Jamie Gardner, wife of Sen. Cory Gardner, R-Colo., wife, received a text of a beheading after the vote to confirm Justice Kavanaugh.
Several Republican Senators had their personal information, including home addresses, posted to Wikipedia for threatening purposes by a Democrat House staffer.
Congressman Clay Higgins (R-La.) received threatening phone calls that led to a man’s arrest.
Sen. Rand Paul, R-Kent., and his wife Kelly Paul have both received credible threats that have led to arrests.
Sen. Ted Cruz, R-Texas, and his wife, as well as White House Press Secretary Sarah Huckabee-Sanders, were chased out of restaurants.
Department of Homeland Security Secretary Kirstjen Nielsen was confronted by protesters and harassed out of a DC restaurant.
Rudy Peters, a Republican California Congressional candidate, was nearly stabbed while campaigning.
My office has continued to receive threats against my life that have led to arrests.
A female pro-life activist was violently assaulted by a man that has now been found guilty of eight counts of assault for this and similar incidents.
And this list goes on. The threats and the violence have not let up and instead of seeing my Democrat colleagues calling for an end, there have been calls for their supporters to keep going, to do even more to threaten Republicans.
As a survivor of a politically motivated attack, it is tragic to think this is an acceptable state of political discourse in our country. I refuse to stand for this and I will continue to call for an end to it. A healthy, strong democracy is not possible if anyone lives in fear of expressing their views.
If this is going to stop, it must start with Democratic leaders, who need to condemn, rather than promote these dangerous calls to action.
In America, we win battles at the ballot box, not through mob rule or intimidation. While it’s clear many Democrats refuse to accept the election of President Trump, if they want change, they need to convince people with their ideas and actually win elections, rather than call for violent resistance, harassment, and mob rule.
As I see, working in Congress every day, it’s possible to agree without being disagreeable and address political differences in a civil manner. That’s an example leaders need to continue to set.
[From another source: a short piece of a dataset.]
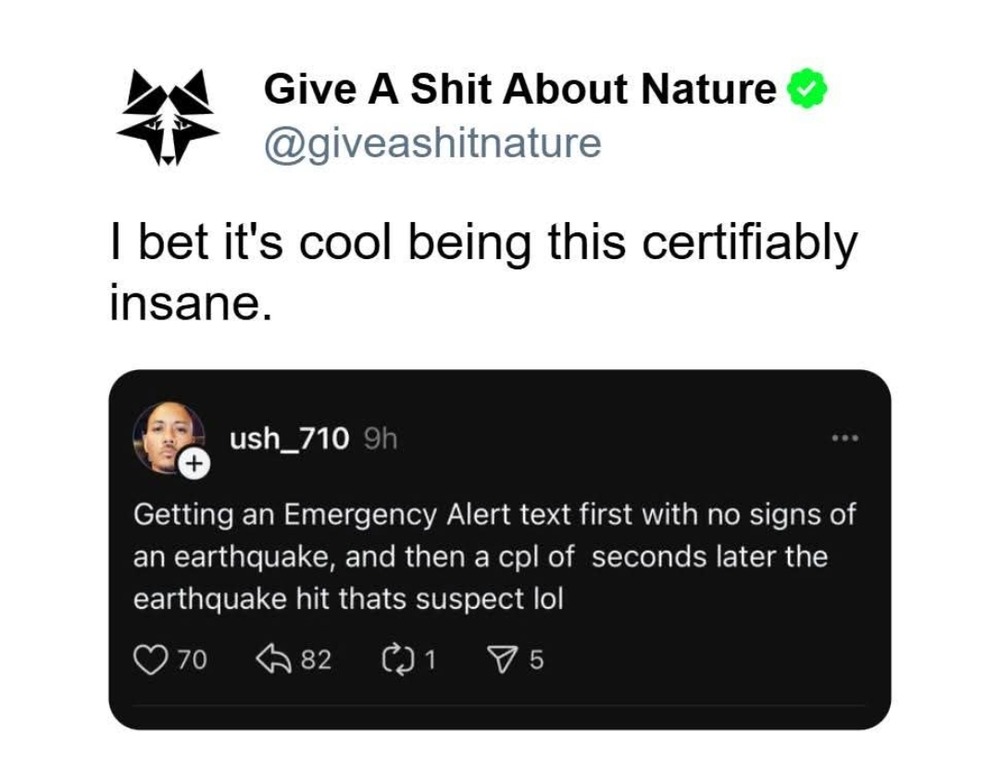
Task: Open the ush_710 username link
Action: tap(289, 438)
Instead, when Democratic leaders like Eric Holder call for violence, that is a direct threat to our democracy.
I hope he and others think long and hard about the world they are creating and the impact they are leaving on this country.
As the oldest democracy, our country has long been heralded as the freest country in the world. It doesn’t feel so free if anyone lives in fear for holding or expressing a differing opinion.
Let’s end this violence and return to civility before someone else gets hurt.